I clearly must have read this installment when it was published weekly in the Prog but I found that I had almost no recollection of what happened after Wren and Conductor Seventeen escaped from her world and rode the rails to another. We begin with a fairly exciting hunting sequence with our two main characters struggling to escape weird robot assassins before a couple of deus ex machina moments deliver them into the hands of some aristocratic bad guys.
There is quite a bit of dialogue exposition to get through and I was strangely more aware of the five page structure that hangs over from the Prog run. It's still an awful lot of comic for your money with thirty pages of action and just those two page adverts. And in those thirty pages there were plenty of good moments and little touches and plot details that I missed first time round. I'm convinced that this reads better in this American style format than it did in the Prog.
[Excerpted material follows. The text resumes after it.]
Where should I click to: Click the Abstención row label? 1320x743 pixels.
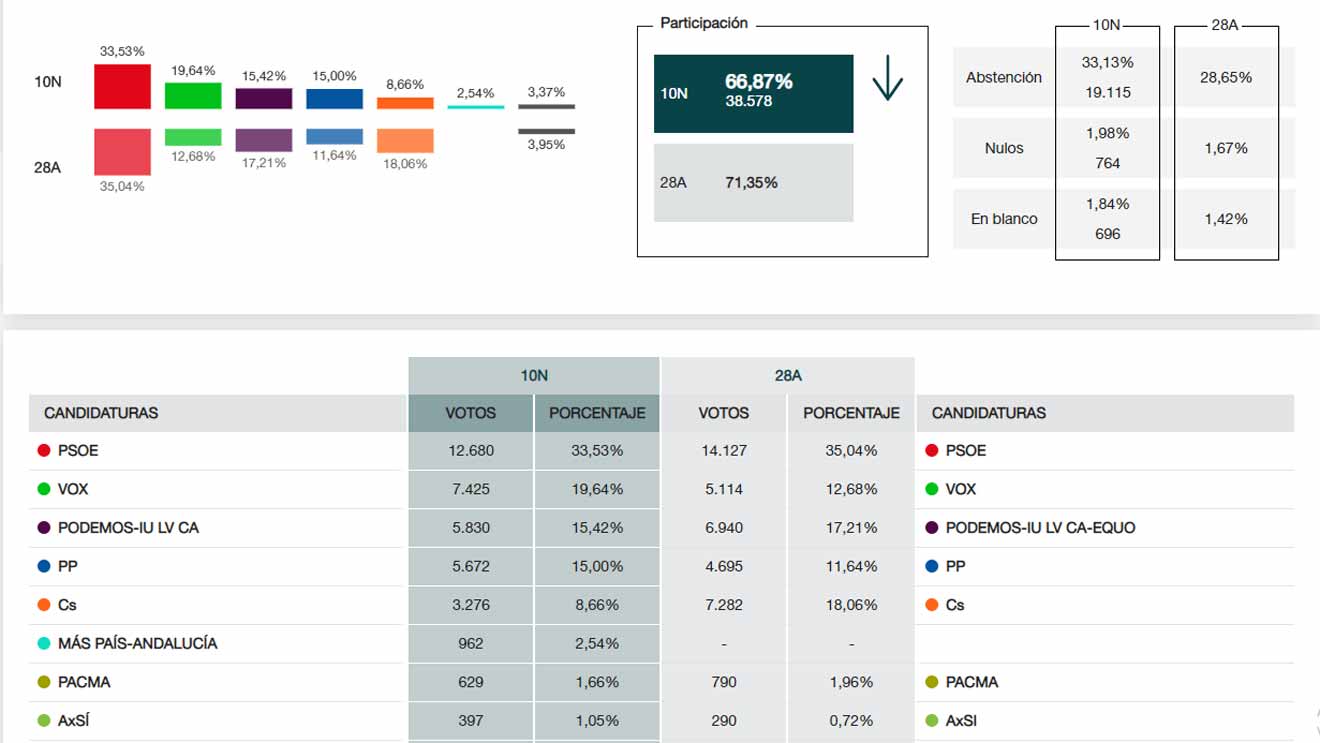pyautogui.click(x=1003, y=77)
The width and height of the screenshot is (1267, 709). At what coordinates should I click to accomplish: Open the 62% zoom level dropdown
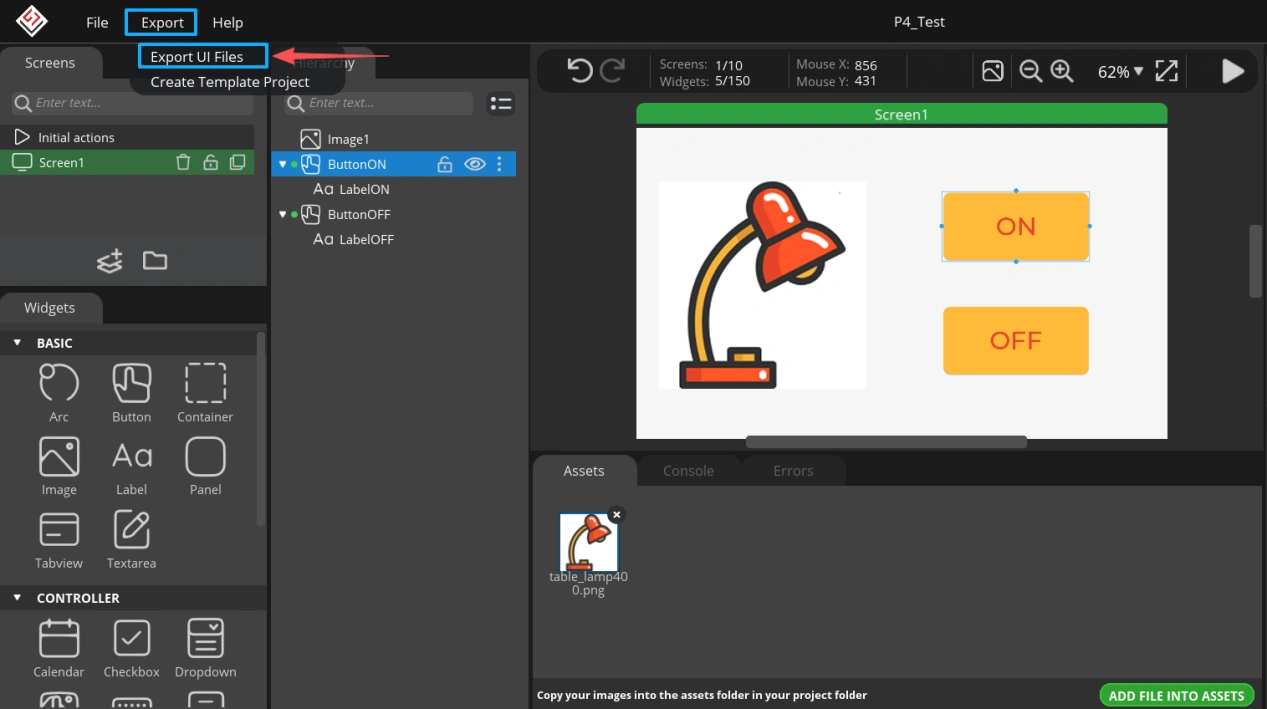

Once again Culbard's artwork is fantastic and his depiction of cityscapes in the new world are lovely to behold. And because we are on a new planet we get a different colour scheme and a new method of transportation with giant cable cars crisscrossing the city.
The world building and story elements are expertly woven together by Edgington and Culbard, and the high production values continue. Apart from the logo on the cover it has almost nothing to do with 2000AD but it is a brilliant comic book in its own right. I was impressed by the first issue but this second episode has me completely enthralled and eagerly waiting for the next installment.
This is a great example of what British comic books can do and a brave experiment by 2000AD and Rebellion. Long may it continue.